When SMAD2/3 signaling is activated by GDF3, it doesn’t just temporarily turn genes on or off. Instead, it alters chromatin accessibility—the way DNA is packaged inside the cell. These chromatin changes make pro-inflammatory genes easier to access and more likely to stay active over time.
As a result, macrophages begin producing higher levels of inflammatory cytokines on a long-term basis. This effectively locks the cells into a chronic inflammatory identity, even in the absence of immediate threats.
Evidence from Preclinical Aging Models
To test the real-world impact of GDF3, the researchers used preclinical aging models, including older mice exposed to bacterial toxins that mimic severe infection and sepsis.
The results were striking. Older animals with intact GDF3 signaling showed:
- Exaggerated inflammatory responses
- Poorer regulation of immune activity
- Worse survival outcomes following severe infection
When the GDF3 gene was removed, these harmful responses were significantly reduced. Macrophages produced fewer inflammatory molecules, and the animals showed improved resilience when challenged with infection-related stress.
Blocking the GDF3–SMAD Pathway Improves Outcomes
Beyond genetic deletion, the researchers also tested pharmacological approaches. Drugs that block the GDF3–SMAD2/3 signaling pathway were able to alter the behavior of inflammatory macrophages in fat tissue.
These interventions reduced harmful inflammation and improved survival in older preclinical models exposed to severe infections. This suggests that the pathway is not only important biologically, but also potentially druggable, opening the door to future therapies.
Links to Human Aging and Inflammation
To see whether these findings were relevant to humans, the research team collaborated with scientists from the School of Public Health and analyzed data from the Atherosclerosis Risk in Communities (ARIC) Study, a long-running population study.
They found that circulating GDF3 protein levels in older adults correlated strongly with inflammatory signaling markers. While this part of the research does not prove causation, it provides compelling evidence that the same mechanisms observed in preclinical models may also operate in aging humans.
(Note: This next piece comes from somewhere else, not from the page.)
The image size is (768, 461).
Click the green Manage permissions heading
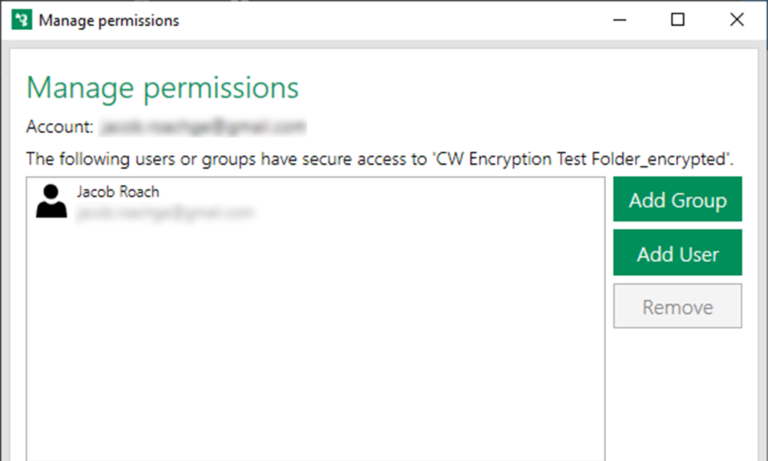point(162,87)
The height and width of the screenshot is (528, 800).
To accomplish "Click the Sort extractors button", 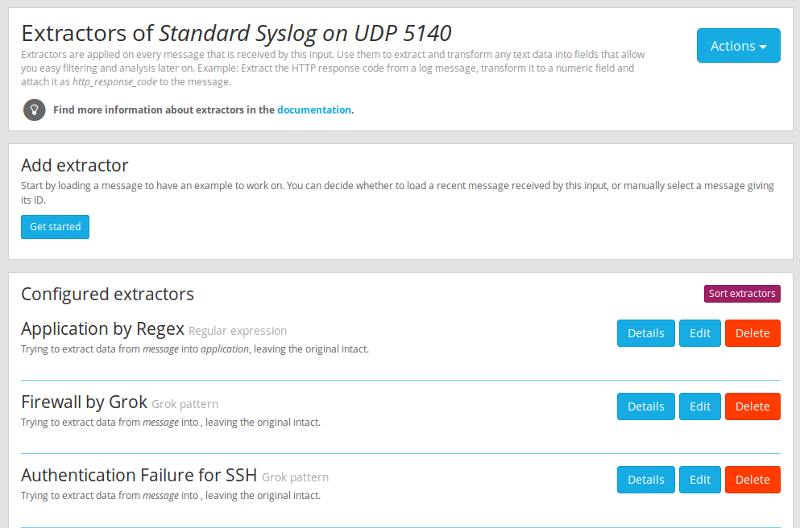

Why Chronic Inflammation Is So Dangerous in Older Adults
Persistent inflammation is not just an abstract biological concept—it has very real consequences. Chronic inflammatory signaling contributes to:
- Increased risk of sepsis
- Poorer recovery from infections
- Damage to vital organs
- Higher susceptibility to age-related diseases
In sepsis specifically, an overactive inflammatory response can be more dangerous than the infection itself. The study helps explain why older adults often experience more severe and deadly inflammatory reactions, even to infections that younger immune systems handle more effectively.
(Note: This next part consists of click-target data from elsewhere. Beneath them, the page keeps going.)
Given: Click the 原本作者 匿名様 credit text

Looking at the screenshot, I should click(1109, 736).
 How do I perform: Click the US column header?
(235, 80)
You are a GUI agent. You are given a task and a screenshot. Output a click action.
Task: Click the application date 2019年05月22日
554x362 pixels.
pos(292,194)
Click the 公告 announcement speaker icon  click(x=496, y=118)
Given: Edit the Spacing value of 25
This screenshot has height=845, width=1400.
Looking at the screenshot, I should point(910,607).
The Broader Context of Inflammaging
The concept of inflammaging has been discussed for decades, but identifying precise molecular drivers has been challenging. This research places GDF3 firmly on the list of proteins that may actively maintain chronic inflammation with age.
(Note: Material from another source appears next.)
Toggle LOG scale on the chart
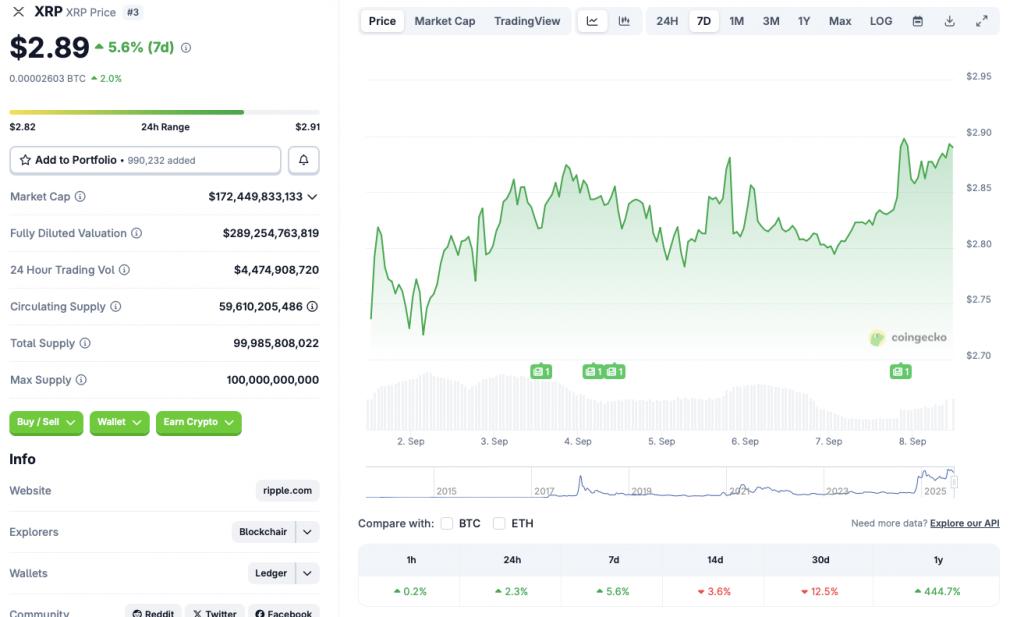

By showing how GDF3 reshapes chromatin and locks macrophages into an inflammatory state, the study adds depth to our understanding of how aging affects immune regulation at the most fundamental levels.
What Comes Next for GDF3 Research
The authors emphasize that more research is needed before any clinical treatments become available. Key next steps include:
- Identifying additional molecular partners involved in GDF3 signaling
- Understanding how this pathway interacts with metabolism and fat tissue
- Determining whether targeting GDF3 can reduce inflammation without impairing normal immune defense
- Exploring GDF3 as a potential biomarker for age-related inflammatory risk
If future studies confirm these findings in clinical settings, targeting the GDF3–SMAD pathway could become a promising strategy for reducing harmful inflammation in older adults.